In layman's terms, when the Reynolds number is low (typically less than 2000), the fluid flows in smooth layers or 'laminar flow.' On the other hand, a high Reynolds number (usually greater than 4000) suggests a chaotic, swirly kind of flow called 'turbulent flow'. Turbulent flow is what was observed in the textbook example where the air passing through a duct had a Reynolds number of 6809. This turbulent flow increases the efficiency of heat transfer, which is often desirable in heat exchanger applications.

Why is Turbulent Flow Useful?

Turbulent flow enhances the mixing of fluid particles and thus improves the heat transfer between the fluid and the surface it flows over. So, in cases where we want to either heat up or cool down the fluid quickly, achieving turbulent flow can be beneficial.

Nusselt Number

When it comes to heat transfer, we are often concerned with how effectively a fluid transfers heat to a surface or vice versa. This is where the Nusselt number (Nu) comes into play. The Nusselt number is another dimensionless parameter that offers insight into the convective heat transfer occurring within a fluid. It essentially characterizes the ratio of convective to conductive heat transfer across the fluid layer.

A higher Nusselt number corresponds to more efficient convective heat transfer, as was desired in our duct example, where we computed a Nusselt number of 164.9. This higher number is indicative of effective heat transfer from the duct to its surroundings, which would correspond to a quick temperature adjustment of the air flowing within the duct.

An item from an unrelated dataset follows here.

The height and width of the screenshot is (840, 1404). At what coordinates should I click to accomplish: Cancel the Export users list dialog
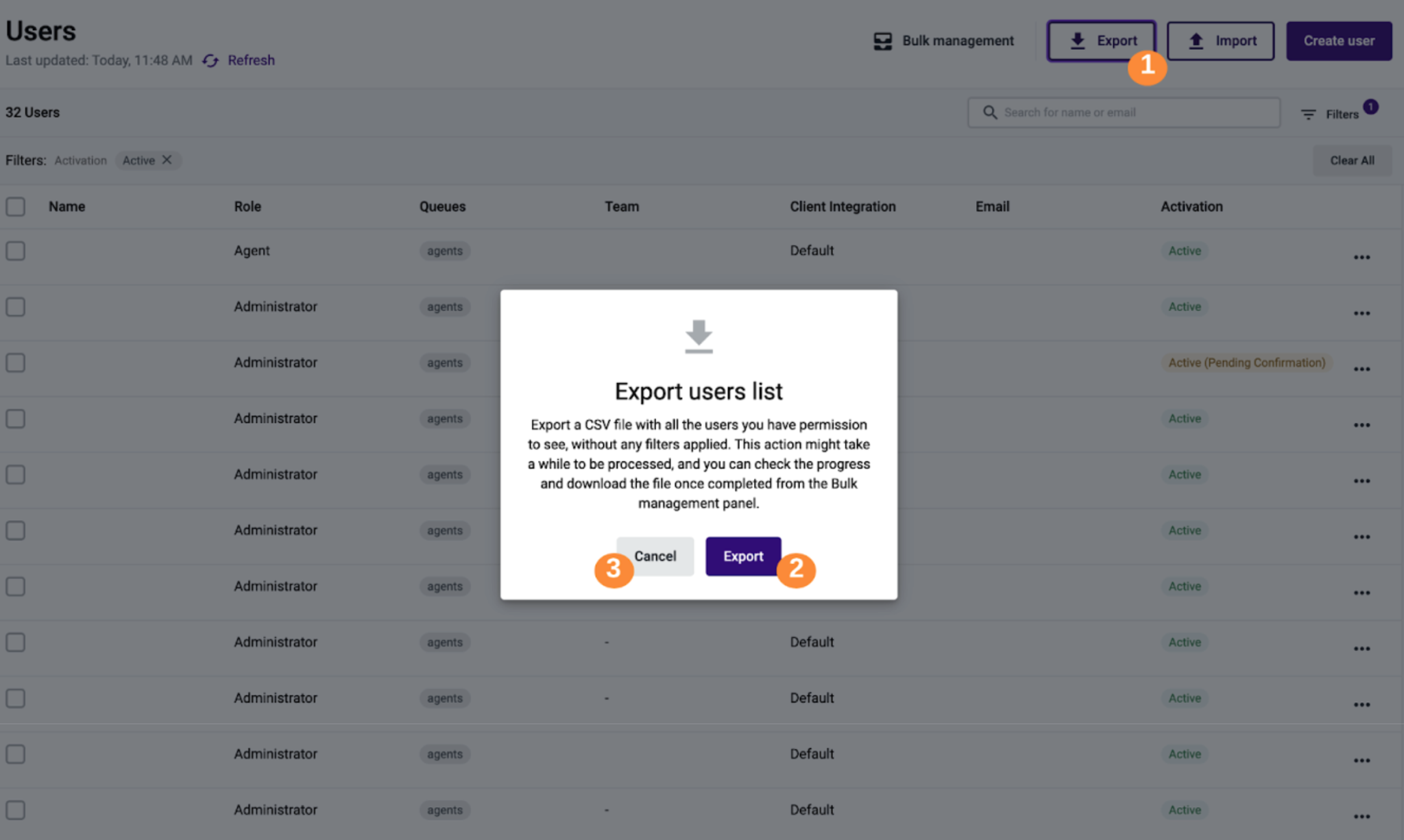(x=655, y=556)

Applications of the Nusselt Number

Engineers and scientists use the Nusselt number for designing various thermodynamic systems, such as heaters, radiators, and air-conditioners. Knowing the Nusselt number helps them in selecting the right materials and shapes to optimize energy use.

Convective Heat Transfer Coefficient

The convective heat transfer coefficient (\( h \)) is a measure of the heat transfer between a solid surface and a fluid per unit surface area per unit temperature difference. It’s a crucial variable in the field of thermodynamics, allowing us to quantify the heat transfer rate for convective heat transfer situations. In our example involving air flowing through a duct, the heat transfer coefficient was calculated to be 33.49 W/(m²·K). This value indicates how much heat will be transferred by convection per square meter of duct surface area for each degree of temperature difference between the duct surface and the flowing air.

The determination of this coefficient is vital for thermal engineering tasks since it directly influences the design and performance of heating and cooling systems.

Improving Heat Transfer

By manipulating factors like fluid velocity, surface texture, and duct shape, engineers can enhance the convective heat transfer coefficient, thereby improving the system's overall heat transfer efficiency. For the attic duct example, understanding the convective heat transfer coefficient helps insulate the system adequately or modify airflow to control how much heat the duct loses to its surroundings.